I don’t believe in hexes, Voodoo dolls, or black magick. I’m open minded about aliens and the Loch Ness Monster, but I don’t see how either of those could be effecting my insulin pumps (Bad Nessie! Bad girl!). I’m not an idiot who doesn’t know how to work a pump. I’ve been using this style of infusion sets for years on my CoZmo—yes, Med-T makes a Luer lock version for non-Medtronic pumps. Sunspots would affect everybody, not just me. And I don’t live in a toxic dump. Near a nuclear power plant. Or work in an MRI lab.

I can’t see how I’m any different from any other pump user, except for, you know… my good looks, charm and wit, and flare with a pen. But that shouldn’t cause pump problems.

I’m just the same as everybody…. Actually… you know…. I just had a horrible thought.

About what might be happening. About how I might just be different.

But…

But…

But… well… I’ve got a Sentry linked to the pump. And not one, but two meters. Sounds crazy—but I wonder if anyone tested that particular configuration?
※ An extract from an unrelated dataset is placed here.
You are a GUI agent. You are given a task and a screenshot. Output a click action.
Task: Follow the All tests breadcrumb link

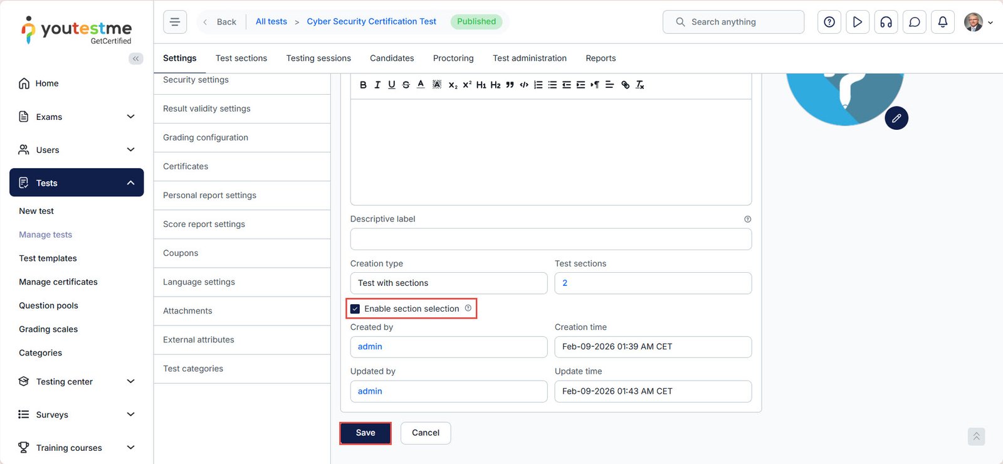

Surely Med-T tested Sentry with one meter five ways to Sunday. Would they have thought to test the system with two?

Could it make any possible difference?

I wouldn’t think so. But stranger technical gremlins have happened. At least I think they have. Could one extra piece of gear cause a software glitch? Cause Motor Errors? Or cause the alarm for an Motor Error to go off even without a real motor problem present? A false alarm?

Nah. Probably not.

But three pumps! In a row! Really? Seems too crazy to be true. And I don’t think I’m crazy.

Of course, if this keeps up, I might get there soon.

2 Comments:

Blogger Mike Hoskins said...

Dude, I love your writing!

This sounds incredibly frustrating, and I too would be paranoid. (sidenote: Yes, I'd totally buy a fictional tale about a UPS man hired as a hitman to sabotage insulin pumps since another "hacking" conspiracy didn't pan out...)

Interesting question... I truly hope that Med-T tested that scenario. But who knows. Maybe an answer will soon show itself. Hope the next pump version works without fail.

10:05 AM  
Blogger Scott E said...

Don't be so quick to absolve the UPS guy of responsibility. I'm convinced they're like my local newspaper carrier... they slow down just enough to toss the package out of the truck to (hopefully) land on or near the doorstep. Handle with care, my ass.